Saved entries:
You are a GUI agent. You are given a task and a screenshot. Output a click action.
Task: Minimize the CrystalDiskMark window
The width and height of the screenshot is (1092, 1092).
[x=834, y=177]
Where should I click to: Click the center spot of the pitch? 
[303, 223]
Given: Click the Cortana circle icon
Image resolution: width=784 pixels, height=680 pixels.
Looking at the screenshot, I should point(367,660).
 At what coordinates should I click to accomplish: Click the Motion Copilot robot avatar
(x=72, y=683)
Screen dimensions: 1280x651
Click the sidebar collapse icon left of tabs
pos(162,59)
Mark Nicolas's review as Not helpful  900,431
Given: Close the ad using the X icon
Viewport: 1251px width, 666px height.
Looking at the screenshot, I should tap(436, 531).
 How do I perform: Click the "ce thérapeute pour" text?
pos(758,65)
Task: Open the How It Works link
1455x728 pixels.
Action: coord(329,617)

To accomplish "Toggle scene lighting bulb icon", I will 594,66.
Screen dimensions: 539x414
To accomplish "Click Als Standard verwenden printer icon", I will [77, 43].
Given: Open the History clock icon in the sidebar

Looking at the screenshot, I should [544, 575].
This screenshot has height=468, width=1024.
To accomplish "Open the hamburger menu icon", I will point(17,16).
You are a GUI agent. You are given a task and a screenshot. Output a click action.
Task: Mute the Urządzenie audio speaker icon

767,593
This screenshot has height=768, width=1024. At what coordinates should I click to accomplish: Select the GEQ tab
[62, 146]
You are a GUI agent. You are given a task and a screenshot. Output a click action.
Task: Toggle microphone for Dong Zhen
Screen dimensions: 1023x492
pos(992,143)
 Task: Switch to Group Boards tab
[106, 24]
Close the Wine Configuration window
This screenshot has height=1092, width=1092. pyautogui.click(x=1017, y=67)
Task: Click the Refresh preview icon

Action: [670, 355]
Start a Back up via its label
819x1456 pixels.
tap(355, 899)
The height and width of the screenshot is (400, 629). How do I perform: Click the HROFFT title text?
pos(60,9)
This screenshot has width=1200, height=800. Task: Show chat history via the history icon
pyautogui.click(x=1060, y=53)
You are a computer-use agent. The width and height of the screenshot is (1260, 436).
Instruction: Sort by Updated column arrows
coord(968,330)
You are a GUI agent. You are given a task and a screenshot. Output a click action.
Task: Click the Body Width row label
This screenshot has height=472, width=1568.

** The problem **
Copy out the records above without altering anything.

** Written answer **
You are a GUI agent. You are given a task and a screenshot. Output a click action.
Task: Minimize the CrystalDiskMark window
The width and height of the screenshot is (1092, 1092).
[x=834, y=177]
Where should I click to: Click the center spot of the pitch? 
[303, 223]
Given: Click the Cortana circle icon
Image resolution: width=784 pixels, height=680 pixels.
Looking at the screenshot, I should point(367,660).
 At what coordinates should I click to accomplish: Click the Motion Copilot robot avatar
(x=72, y=683)
Screen dimensions: 1280x651
Click the sidebar collapse icon left of tabs
pos(162,59)
Mark Nicolas's review as Not helpful  900,431
Given: Close the ad using the X icon
Viewport: 1251px width, 666px height.
Looking at the screenshot, I should tap(436, 531).
 How do I perform: Click the "ce thérapeute pour" text?
pos(758,65)
Task: Open the How It Works link
1455x728 pixels.
Action: coord(329,617)

To accomplish "Toggle scene lighting bulb icon", I will 594,66.
Screen dimensions: 539x414
To accomplish "Click Als Standard verwenden printer icon", I will [77, 43].
Given: Open the History clock icon in the sidebar

Looking at the screenshot, I should [544, 575].
This screenshot has height=468, width=1024.
To accomplish "Open the hamburger menu icon", I will point(17,16).
You are a GUI agent. You are given a task and a screenshot. Output a click action.
Task: Mute the Urządzenie audio speaker icon

767,593
This screenshot has height=768, width=1024. At what coordinates should I click to accomplish: Select the GEQ tab
[62, 146]
You are a GUI agent. You are given a task and a screenshot. Output a click action.
Task: Toggle microphone for Dong Zhen
Screen dimensions: 1023x492
pos(992,143)
 Task: Switch to Group Boards tab
[106, 24]
Close the Wine Configuration window
This screenshot has height=1092, width=1092. pyautogui.click(x=1017, y=67)
Task: Click the Refresh preview icon

Action: [670, 355]
Start a Back up via its label
819x1456 pixels.
tap(355, 899)
The height and width of the screenshot is (400, 629). How do I perform: Click the HROFFT title text?
pos(60,9)
This screenshot has width=1200, height=800. Task: Show chat history via the history icon
pyautogui.click(x=1060, y=53)
You are a computer-use agent. The width and height of the screenshot is (1260, 436).
Instruction: Sort by Updated column arrows
coord(968,330)
You are a GUI agent. You are given a task and a screenshot. Output a click action.
Task: Click the Body Width row label
This screenshot has height=472, width=1568.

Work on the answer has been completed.